Hi,
I'm using SQLite 2.8.13 (3.x not possible; not installed at the target host). I am trying a LEFT JOIN query which does not do what I expect.
Take two tables, one with articles, and one with article authors. The first table has an ide per article, and the second table can contain 0 or more per article id, and each of those rows has an author id.
sqlite> SELECT * FROM d_article_author WHERE d_author = 521;
gives me 5 rows:
12088|6|521 12163|2|521 12166|3|521 12595|6|521 12831|3|521
Now doing
sqlite> SELECT a.o_id,b.o_id,b.d_author FROM d_article a LEFT JOIN d_article_author b ON (a.o_id = b.o_id) WHERE b.d_author = 521 LIMIT 0,10;
gives me:
11761|| 11762|| 11763|| 11764|| 11765|| 11766|| 11767|| 11768|| 11769|| 11770||
That's not right: those NULLs should not match the condition on d_author?
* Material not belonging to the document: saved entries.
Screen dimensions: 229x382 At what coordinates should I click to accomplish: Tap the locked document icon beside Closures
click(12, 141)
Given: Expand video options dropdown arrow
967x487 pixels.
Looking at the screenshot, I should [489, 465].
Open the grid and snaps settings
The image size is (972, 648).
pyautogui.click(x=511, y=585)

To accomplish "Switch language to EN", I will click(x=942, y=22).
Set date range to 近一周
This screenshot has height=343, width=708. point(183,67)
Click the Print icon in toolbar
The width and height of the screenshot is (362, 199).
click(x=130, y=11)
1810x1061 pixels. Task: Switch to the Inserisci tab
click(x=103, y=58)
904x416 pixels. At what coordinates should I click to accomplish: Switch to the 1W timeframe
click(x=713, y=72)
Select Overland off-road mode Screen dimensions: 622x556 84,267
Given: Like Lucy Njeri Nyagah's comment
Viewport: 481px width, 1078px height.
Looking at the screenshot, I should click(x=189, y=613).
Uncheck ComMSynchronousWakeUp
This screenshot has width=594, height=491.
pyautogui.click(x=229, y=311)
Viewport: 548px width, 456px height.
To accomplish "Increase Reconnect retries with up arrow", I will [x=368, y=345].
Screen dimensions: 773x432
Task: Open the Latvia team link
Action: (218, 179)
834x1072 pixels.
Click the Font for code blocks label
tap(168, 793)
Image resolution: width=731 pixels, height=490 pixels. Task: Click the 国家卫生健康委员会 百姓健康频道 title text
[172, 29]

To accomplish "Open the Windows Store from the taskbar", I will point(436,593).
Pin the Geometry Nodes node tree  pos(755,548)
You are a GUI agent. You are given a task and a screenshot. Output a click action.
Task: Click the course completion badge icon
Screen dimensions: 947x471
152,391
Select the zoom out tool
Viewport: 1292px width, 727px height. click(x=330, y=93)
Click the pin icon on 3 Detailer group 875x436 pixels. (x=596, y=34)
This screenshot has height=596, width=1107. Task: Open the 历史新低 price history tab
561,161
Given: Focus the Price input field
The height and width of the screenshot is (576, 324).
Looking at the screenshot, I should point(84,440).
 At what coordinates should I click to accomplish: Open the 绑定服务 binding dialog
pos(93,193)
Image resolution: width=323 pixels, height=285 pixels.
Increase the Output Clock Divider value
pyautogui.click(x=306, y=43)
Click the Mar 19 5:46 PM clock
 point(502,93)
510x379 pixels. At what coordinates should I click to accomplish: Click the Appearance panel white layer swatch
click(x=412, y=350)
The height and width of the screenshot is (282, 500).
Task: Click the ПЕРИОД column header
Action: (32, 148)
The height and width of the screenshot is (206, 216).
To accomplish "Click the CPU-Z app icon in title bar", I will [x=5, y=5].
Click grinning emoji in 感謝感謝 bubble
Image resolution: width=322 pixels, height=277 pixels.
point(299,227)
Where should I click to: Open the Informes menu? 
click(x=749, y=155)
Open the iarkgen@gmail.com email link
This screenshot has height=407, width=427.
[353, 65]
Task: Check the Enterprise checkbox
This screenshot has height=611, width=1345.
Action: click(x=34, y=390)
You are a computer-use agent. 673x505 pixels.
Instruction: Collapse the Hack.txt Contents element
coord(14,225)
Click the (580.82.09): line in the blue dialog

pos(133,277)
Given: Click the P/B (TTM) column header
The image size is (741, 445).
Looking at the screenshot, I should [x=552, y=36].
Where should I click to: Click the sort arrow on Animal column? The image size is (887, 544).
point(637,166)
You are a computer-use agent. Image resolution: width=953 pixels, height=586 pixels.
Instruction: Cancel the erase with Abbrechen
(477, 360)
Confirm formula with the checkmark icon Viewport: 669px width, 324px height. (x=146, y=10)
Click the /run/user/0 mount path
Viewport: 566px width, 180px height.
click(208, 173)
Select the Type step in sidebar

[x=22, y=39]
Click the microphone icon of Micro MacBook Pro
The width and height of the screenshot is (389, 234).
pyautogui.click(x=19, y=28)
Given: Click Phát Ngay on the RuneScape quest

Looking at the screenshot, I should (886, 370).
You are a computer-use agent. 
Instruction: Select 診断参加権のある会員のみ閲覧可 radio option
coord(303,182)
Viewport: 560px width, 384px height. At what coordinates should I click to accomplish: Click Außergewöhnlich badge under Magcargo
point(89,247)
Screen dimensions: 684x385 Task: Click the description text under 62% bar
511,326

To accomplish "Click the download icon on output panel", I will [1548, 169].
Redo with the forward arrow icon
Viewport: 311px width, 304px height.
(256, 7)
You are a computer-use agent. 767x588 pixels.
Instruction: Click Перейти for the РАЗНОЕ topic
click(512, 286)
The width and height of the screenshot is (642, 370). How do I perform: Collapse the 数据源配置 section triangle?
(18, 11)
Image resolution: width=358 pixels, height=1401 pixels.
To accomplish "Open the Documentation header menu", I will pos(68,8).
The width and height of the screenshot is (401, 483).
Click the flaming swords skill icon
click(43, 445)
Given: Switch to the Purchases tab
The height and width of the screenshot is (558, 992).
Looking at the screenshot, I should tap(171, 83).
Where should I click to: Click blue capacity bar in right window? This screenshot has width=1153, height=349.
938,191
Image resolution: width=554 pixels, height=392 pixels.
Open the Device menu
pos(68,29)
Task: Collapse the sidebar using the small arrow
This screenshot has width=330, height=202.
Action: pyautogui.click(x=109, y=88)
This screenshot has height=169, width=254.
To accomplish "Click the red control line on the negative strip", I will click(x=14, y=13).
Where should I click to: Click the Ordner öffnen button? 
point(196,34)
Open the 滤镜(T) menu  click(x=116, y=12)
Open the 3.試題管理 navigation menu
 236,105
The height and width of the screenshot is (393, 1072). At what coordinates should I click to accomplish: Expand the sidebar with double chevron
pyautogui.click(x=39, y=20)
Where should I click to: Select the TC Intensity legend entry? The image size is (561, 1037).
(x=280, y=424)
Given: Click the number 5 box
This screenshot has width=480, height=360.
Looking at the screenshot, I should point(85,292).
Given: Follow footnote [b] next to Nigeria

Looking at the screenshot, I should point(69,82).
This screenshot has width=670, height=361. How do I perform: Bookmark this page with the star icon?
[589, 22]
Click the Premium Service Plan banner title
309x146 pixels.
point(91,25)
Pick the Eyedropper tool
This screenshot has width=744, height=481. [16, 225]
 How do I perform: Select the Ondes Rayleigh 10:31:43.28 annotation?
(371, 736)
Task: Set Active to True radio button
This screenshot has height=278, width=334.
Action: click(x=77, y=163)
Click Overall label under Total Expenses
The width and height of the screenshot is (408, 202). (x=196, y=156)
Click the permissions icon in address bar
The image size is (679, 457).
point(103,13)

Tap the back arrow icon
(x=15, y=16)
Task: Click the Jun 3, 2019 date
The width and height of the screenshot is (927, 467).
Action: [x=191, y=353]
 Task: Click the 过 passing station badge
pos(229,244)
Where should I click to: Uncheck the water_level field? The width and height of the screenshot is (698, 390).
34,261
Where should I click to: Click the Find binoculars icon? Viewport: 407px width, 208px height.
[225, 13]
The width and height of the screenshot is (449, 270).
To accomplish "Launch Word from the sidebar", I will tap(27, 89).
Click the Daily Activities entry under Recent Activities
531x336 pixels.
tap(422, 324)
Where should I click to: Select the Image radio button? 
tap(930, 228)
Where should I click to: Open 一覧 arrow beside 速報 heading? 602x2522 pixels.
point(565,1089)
As a workaround, I can do:
sqlite> SELECT a.o_id,b.o_id,b.d_author FROM d_article a LEFT JOIN d_article_author b ON (a.o_id = b.o_id) WHERE b.d_author = 521 AND b.d_author IS NOT NULL LIMIT 0,10;
which returns:
12088|12088|521 12163|12163|521 12166|12166|521 12595|12595|521 12831|12831|521
which is what I expected. Am I missing something? The query without the IS NOT NULL behaves as expected on MySQL.